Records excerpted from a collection
⟨

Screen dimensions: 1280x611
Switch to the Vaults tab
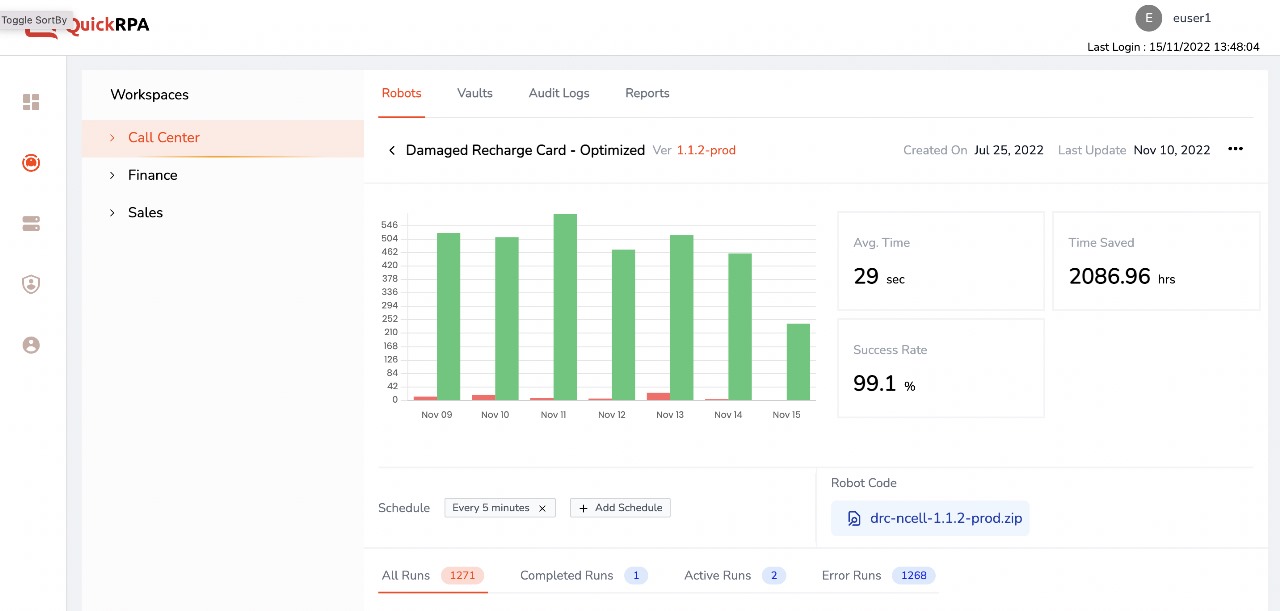point(474,93)
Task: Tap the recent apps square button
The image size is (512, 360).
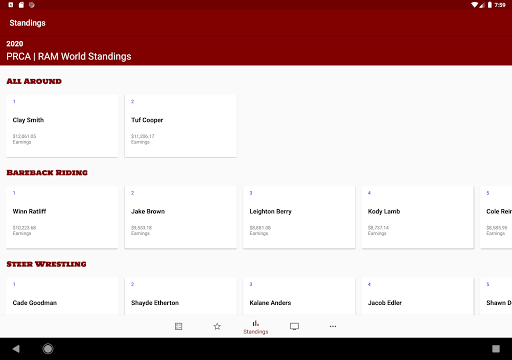Action: (496, 349)
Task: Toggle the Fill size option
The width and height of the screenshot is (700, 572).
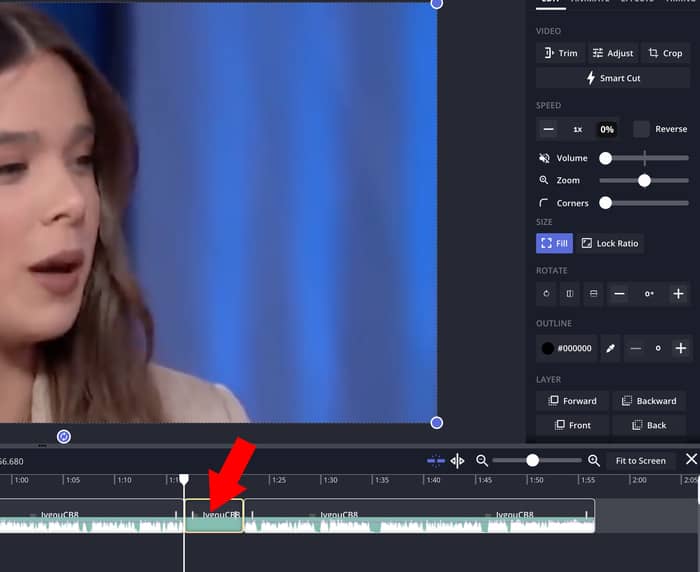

⟩

» **WHAT TO WORK ON**
None of the pictures should appear; the rest of the entries must be reproduced exactly.

» **ANSWER SECTION**
Screen dimensions: 1280x611
Switch to the Vaults tab
point(474,93)
Task: Tap the recent apps square button
The image size is (512, 360).
Action: (496, 349)
Task: Toggle the Fill size option
The width and height of the screenshot is (700, 572).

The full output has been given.